:: PROMPT ::
For the listing below, print exactly the lines from the line with "Österreich (EUR €) (149, 2307)" to the line with "Economics (135, 2051)", both included, and nothing beyond them.

**** SUPPLIED MATERIAL ****

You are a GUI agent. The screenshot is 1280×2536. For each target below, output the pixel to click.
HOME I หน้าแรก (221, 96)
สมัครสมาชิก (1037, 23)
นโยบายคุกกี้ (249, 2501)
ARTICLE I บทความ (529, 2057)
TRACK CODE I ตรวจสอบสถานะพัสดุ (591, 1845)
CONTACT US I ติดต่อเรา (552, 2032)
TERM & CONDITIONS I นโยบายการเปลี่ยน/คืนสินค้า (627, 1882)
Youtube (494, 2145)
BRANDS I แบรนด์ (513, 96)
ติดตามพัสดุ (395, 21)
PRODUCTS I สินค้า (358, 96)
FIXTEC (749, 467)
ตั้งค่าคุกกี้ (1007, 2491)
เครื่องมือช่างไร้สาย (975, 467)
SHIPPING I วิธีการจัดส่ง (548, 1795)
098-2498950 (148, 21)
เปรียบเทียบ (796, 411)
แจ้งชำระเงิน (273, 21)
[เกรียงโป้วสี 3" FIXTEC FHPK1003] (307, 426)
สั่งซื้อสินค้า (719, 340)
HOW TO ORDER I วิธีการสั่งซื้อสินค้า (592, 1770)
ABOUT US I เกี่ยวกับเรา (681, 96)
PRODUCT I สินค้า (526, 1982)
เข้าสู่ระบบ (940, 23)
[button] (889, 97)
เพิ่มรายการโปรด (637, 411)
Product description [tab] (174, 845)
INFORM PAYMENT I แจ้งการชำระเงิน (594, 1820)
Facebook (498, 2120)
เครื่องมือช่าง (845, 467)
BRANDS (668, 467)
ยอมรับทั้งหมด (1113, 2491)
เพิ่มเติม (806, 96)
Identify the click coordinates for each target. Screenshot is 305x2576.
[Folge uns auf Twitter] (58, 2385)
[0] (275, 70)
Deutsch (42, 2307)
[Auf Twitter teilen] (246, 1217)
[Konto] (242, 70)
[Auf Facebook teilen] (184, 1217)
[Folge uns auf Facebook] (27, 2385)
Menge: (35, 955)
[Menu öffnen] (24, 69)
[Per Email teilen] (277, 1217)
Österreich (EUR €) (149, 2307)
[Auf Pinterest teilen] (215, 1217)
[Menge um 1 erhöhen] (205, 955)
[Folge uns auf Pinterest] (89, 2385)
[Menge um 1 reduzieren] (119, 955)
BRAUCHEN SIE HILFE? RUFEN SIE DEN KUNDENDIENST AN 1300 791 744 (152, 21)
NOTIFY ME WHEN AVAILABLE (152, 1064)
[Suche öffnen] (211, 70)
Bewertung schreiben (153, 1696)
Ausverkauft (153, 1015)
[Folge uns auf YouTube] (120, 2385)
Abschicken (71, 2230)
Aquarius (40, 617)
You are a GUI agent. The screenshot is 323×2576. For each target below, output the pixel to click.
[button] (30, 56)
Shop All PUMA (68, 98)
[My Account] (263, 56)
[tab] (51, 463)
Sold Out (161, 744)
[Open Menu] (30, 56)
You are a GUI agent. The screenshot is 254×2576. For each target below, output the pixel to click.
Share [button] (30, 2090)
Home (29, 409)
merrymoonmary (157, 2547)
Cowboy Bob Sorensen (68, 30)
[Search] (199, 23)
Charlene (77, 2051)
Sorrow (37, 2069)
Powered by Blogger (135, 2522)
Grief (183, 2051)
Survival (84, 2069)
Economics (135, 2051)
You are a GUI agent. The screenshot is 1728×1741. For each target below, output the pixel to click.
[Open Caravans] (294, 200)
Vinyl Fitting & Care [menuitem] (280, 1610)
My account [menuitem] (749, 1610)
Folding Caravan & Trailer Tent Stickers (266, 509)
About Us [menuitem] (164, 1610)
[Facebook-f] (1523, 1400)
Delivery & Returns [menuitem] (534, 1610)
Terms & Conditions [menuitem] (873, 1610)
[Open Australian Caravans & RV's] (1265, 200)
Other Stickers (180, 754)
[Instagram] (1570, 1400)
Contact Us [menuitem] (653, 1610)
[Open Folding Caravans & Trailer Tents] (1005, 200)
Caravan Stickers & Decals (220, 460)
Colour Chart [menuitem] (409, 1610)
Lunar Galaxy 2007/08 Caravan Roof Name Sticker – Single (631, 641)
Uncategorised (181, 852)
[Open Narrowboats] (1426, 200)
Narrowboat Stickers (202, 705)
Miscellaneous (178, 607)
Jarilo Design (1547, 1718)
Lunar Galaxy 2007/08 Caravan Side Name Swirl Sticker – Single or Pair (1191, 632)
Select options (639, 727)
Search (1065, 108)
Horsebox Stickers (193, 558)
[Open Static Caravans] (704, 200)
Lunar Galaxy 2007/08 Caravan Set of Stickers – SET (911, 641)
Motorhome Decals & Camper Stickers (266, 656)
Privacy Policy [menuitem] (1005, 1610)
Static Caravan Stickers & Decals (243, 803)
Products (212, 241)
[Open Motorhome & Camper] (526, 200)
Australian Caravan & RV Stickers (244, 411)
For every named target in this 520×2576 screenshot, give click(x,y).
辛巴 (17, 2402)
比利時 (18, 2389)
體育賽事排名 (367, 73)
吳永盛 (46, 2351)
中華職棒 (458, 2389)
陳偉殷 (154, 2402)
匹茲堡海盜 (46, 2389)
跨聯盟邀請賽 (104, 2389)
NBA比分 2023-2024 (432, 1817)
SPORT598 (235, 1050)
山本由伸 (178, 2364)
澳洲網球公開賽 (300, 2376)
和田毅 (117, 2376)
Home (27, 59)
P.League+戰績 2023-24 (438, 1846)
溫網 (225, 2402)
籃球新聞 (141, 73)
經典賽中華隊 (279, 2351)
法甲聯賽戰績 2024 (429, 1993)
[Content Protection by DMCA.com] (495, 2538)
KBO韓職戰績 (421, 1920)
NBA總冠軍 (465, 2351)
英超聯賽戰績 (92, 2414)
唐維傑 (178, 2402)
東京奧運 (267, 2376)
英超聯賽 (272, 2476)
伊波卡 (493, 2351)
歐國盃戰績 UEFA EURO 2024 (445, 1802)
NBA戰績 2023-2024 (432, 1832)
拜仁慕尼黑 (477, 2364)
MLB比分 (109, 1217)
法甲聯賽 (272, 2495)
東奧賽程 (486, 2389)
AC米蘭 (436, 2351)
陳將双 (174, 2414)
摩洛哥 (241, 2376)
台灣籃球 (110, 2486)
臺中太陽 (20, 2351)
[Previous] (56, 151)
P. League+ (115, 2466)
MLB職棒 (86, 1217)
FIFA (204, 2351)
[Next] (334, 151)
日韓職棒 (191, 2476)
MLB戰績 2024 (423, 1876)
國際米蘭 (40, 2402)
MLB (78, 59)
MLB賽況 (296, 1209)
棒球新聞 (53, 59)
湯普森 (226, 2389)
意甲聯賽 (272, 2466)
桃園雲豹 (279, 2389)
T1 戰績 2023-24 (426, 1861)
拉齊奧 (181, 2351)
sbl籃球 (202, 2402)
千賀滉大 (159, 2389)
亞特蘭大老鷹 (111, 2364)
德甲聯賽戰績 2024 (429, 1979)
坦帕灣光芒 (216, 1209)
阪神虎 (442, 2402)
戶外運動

****

:: ANSWER TO THIS TASK ::
Österreich (EUR €) (149, 2307)
[Auf Pinterest teilen] (215, 1217)
[Menge um 1 erhöhen] (205, 955)
[Folge uns auf Pinterest] (89, 2385)
[Menge um 1 reduzieren] (119, 955)
BRAUCHEN SIE HILFE? RUFEN SIE DEN KUNDENDIENST AN 1300 791 744 (152, 21)
NOTIFY ME WHEN AVAILABLE (152, 1064)
[Suche öffnen] (211, 70)
Bewertung schreiben (153, 1696)
Ausverkauft (153, 1015)
[Folge uns auf YouTube] (120, 2385)
Abschicken (71, 2230)
Aquarius (40, 617)
You are a GUI agent. The screenshot is 323×2576. For each target below, output the pixel to click.
[button] (30, 56)
Shop All PUMA (68, 98)
[My Account] (263, 56)
[tab] (51, 463)
Sold Out (161, 744)
[Open Menu] (30, 56)
You are a GUI agent. The screenshot is 254×2576. For each target below, output the pixel to click.
Share [button] (30, 2090)
Home (29, 409)
merrymoonmary (157, 2547)
Cowboy Bob Sorensen (68, 30)
[Search] (199, 23)
Charlene (77, 2051)
Sorrow (37, 2069)
Powered by Blogger (135, 2522)
Grief (183, 2051)
Survival (84, 2069)
Economics (135, 2051)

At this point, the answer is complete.